[Data records]
┄┄┄┄┄┄

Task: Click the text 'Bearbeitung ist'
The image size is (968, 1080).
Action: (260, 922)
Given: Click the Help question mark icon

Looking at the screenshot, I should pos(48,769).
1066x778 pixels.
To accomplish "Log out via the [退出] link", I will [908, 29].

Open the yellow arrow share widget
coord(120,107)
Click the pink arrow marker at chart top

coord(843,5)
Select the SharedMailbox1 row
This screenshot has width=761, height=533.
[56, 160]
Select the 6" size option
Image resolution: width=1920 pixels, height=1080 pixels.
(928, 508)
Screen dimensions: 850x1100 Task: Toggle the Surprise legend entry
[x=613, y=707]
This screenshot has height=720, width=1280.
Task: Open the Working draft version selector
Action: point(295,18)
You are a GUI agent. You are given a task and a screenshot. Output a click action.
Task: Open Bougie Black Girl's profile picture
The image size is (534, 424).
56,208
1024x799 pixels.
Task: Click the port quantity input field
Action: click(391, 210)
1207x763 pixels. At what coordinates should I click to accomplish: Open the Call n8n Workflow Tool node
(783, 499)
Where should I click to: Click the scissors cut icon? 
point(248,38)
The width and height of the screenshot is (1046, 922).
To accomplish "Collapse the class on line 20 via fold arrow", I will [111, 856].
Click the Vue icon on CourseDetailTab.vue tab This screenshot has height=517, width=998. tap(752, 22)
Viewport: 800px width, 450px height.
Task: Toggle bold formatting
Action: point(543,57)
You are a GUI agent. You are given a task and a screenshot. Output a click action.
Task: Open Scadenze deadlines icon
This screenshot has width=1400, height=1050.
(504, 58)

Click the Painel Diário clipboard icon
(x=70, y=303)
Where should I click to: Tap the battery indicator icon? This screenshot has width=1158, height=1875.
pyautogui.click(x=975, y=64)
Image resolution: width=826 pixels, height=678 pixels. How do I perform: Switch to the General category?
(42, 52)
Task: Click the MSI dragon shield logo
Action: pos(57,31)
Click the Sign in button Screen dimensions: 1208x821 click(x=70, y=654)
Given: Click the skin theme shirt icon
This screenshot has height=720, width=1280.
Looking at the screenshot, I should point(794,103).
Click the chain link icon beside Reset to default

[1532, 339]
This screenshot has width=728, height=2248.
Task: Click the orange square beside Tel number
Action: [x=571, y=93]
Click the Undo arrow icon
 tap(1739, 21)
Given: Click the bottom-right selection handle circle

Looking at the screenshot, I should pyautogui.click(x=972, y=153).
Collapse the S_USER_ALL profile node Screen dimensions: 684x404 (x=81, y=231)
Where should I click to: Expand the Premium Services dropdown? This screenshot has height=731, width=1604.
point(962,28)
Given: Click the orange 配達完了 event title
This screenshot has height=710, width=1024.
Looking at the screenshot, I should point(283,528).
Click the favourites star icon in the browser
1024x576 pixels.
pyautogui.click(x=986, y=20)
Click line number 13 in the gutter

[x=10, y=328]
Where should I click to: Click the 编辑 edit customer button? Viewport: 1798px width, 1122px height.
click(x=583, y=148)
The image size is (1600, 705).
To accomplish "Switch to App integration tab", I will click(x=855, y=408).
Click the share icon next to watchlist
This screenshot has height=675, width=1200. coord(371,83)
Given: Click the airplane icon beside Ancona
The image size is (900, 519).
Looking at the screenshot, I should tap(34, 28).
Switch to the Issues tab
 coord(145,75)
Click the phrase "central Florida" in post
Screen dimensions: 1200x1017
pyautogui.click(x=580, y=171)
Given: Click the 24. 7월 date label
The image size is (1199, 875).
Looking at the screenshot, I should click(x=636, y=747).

┄┄┄┄┄┄

Give back the records word for word. Start at the first line, end at the line containing "Task: Open Bougie", and include both.

> Result:
Task: Click the text 'Bearbeitung ist'
The image size is (968, 1080).
Action: (260, 922)
Given: Click the Help question mark icon

Looking at the screenshot, I should pos(48,769).
1066x778 pixels.
To accomplish "Log out via the [退出] link", I will [908, 29].

Open the yellow arrow share widget
coord(120,107)
Click the pink arrow marker at chart top

coord(843,5)
Select the SharedMailbox1 row
This screenshot has width=761, height=533.
[56, 160]
Select the 6" size option
Image resolution: width=1920 pixels, height=1080 pixels.
(928, 508)
Screen dimensions: 850x1100 Task: Toggle the Surprise legend entry
[x=613, y=707]
This screenshot has height=720, width=1280.
Task: Open the Working draft version selector
Action: point(295,18)
You are a GUI agent. You are given a task and a screenshot. Output a click action.
Task: Open Bougie Black Girl's profile picture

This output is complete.